— BEGIN GIVEN RECORDS —
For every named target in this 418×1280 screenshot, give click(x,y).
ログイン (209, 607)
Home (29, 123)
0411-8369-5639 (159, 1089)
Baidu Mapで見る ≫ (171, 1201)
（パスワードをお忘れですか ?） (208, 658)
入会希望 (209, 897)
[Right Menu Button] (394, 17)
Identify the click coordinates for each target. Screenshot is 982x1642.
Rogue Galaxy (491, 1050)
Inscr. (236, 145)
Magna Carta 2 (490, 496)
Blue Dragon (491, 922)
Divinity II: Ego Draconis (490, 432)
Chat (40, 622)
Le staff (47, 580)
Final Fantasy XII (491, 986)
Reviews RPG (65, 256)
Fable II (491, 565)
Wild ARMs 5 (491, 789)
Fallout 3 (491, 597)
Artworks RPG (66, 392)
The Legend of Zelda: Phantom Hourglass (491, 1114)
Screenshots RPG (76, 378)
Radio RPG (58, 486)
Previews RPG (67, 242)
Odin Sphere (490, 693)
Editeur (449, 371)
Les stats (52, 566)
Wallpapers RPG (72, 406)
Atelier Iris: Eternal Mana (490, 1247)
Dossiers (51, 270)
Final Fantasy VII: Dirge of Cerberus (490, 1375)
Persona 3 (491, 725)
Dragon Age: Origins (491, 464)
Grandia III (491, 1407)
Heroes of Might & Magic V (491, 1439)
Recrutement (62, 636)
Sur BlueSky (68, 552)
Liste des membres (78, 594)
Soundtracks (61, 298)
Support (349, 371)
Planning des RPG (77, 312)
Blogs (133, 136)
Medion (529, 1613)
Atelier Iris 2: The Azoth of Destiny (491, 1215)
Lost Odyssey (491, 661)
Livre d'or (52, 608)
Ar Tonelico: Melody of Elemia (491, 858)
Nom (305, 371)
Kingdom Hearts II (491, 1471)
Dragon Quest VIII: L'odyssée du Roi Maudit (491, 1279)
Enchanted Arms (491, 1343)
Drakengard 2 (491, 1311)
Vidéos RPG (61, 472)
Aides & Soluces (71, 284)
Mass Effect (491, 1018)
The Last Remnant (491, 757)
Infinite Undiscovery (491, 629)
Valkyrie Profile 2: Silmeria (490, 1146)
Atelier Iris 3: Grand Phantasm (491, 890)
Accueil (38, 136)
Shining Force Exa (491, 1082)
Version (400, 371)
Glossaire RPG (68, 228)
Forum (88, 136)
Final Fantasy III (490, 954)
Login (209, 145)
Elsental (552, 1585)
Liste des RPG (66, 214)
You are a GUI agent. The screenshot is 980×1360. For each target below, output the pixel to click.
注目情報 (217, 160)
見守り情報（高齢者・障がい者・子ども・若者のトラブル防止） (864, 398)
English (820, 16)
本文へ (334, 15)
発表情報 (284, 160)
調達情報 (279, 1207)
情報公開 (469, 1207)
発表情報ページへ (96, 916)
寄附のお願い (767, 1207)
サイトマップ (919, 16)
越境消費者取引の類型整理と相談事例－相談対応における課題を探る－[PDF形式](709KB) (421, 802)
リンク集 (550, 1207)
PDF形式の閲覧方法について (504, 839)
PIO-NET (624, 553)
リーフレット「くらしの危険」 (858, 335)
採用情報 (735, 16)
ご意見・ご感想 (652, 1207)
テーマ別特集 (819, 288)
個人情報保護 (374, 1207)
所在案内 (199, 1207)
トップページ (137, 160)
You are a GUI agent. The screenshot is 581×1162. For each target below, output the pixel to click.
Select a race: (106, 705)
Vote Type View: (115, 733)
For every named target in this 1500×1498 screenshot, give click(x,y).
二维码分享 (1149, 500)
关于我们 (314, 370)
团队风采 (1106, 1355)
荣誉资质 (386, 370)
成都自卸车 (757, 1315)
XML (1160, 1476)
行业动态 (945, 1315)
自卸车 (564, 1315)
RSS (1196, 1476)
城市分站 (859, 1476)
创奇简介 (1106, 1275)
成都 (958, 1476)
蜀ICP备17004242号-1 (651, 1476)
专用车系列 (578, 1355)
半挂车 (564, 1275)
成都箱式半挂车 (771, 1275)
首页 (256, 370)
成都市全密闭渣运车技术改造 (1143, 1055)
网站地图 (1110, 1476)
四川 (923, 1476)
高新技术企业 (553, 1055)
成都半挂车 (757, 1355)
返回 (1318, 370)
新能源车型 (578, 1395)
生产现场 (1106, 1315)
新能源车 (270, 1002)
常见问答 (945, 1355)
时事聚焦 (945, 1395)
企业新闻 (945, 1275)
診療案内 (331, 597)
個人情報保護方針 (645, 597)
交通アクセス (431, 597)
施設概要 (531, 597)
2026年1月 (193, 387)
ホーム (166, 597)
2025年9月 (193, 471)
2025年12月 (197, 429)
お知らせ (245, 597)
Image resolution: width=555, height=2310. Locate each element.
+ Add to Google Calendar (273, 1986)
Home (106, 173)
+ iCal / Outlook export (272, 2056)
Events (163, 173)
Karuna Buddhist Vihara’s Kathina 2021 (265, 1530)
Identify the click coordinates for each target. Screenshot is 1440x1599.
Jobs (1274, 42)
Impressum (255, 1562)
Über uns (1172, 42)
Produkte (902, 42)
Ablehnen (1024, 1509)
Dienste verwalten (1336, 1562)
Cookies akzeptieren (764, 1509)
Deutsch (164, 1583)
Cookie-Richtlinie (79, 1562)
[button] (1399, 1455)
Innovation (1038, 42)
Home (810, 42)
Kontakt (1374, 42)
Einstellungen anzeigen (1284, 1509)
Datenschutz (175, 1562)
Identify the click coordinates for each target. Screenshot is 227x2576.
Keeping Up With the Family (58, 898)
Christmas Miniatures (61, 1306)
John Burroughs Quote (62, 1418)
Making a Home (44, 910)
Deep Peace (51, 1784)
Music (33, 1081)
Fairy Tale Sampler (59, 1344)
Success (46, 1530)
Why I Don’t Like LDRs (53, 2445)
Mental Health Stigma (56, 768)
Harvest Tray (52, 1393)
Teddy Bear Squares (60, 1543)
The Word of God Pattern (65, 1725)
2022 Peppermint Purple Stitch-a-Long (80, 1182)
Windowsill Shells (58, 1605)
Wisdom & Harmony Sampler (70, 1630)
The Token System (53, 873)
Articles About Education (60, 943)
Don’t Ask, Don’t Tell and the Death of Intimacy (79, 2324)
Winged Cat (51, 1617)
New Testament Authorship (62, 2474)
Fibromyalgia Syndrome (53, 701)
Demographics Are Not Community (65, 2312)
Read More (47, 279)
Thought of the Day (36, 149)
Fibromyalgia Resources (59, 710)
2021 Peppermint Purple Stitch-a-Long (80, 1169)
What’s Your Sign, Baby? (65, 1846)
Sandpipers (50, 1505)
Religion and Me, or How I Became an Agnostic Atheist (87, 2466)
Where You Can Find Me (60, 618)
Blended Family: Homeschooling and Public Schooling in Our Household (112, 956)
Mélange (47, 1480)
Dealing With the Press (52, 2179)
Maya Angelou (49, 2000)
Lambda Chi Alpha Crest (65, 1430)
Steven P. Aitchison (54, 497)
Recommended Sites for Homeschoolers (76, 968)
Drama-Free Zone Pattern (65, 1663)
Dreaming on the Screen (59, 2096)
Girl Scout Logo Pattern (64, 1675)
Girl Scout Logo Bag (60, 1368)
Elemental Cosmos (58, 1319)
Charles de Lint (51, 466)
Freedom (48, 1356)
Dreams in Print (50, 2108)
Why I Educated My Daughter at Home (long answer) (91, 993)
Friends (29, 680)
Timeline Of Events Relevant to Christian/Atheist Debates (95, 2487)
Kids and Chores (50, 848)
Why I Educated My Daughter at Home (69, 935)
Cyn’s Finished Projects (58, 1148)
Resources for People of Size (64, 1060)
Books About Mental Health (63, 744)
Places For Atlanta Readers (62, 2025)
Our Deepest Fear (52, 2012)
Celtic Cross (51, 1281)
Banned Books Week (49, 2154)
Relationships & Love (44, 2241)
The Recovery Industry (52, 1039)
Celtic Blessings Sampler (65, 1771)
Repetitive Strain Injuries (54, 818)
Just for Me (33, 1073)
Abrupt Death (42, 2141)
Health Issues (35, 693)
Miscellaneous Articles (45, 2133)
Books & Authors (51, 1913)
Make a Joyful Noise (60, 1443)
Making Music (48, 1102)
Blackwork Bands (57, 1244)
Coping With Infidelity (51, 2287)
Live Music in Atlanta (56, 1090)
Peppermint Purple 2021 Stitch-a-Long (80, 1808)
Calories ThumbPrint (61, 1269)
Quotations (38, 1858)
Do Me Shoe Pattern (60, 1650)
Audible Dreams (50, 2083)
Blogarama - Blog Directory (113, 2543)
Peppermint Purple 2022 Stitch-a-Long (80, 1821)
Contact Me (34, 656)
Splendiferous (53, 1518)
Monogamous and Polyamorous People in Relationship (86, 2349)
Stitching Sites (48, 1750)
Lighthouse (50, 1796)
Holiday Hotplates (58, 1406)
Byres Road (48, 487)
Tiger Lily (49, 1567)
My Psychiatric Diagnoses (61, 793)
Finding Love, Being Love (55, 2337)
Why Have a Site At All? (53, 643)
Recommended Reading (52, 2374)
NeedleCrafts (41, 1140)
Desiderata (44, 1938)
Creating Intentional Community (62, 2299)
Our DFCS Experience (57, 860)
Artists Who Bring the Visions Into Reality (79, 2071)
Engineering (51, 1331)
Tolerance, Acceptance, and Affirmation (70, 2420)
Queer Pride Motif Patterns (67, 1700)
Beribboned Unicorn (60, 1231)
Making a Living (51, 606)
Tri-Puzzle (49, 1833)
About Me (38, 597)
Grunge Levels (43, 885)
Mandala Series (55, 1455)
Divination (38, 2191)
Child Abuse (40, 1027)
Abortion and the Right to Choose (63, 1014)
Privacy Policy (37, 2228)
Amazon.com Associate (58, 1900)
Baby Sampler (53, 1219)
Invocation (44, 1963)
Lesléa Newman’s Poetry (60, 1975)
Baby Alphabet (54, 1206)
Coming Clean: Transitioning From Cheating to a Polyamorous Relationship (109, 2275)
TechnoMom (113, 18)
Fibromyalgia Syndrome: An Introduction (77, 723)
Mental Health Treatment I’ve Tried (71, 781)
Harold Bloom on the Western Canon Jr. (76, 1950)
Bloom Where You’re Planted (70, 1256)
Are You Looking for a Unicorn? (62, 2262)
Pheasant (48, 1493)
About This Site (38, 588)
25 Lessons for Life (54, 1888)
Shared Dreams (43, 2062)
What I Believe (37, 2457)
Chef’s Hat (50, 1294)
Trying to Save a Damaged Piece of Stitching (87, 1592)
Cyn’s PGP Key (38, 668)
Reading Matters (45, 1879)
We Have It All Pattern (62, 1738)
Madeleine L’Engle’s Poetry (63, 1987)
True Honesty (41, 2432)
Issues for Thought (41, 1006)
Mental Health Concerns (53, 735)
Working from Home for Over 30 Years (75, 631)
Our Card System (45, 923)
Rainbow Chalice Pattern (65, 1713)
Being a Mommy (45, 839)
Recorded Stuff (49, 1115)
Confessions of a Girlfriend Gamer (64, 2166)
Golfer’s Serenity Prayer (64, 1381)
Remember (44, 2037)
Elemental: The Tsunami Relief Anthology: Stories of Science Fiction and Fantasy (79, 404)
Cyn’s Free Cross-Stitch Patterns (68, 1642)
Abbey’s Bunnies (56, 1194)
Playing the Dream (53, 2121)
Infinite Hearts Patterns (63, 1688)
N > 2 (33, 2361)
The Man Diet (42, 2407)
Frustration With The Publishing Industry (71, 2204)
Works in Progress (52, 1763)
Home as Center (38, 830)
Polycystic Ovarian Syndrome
— END GIVEN RECORDS —
Write out everything from the line containing "Remember (44, 2037)" down to the line containing "Home as Center (38, 830)", substituting "Designs" for "Patterns" and leaving all else unchanged.

Remember (44, 2037)
Elemental: The Tsunami Relief Anthology: Stories of Science Fiction and Fantasy (79, 404)
Cyn’s Free Cross-Stitch Designs (68, 1642)
Abbey’s Bunnies (56, 1194)
Playing the Dream (53, 2121)
Infinite Hearts Designs (63, 1688)
N > 2 (33, 2361)
The Man Diet (42, 2407)
Frustration With The Publishing Industry (71, 2204)
Works in Progress (52, 1763)
Home as Center (38, 830)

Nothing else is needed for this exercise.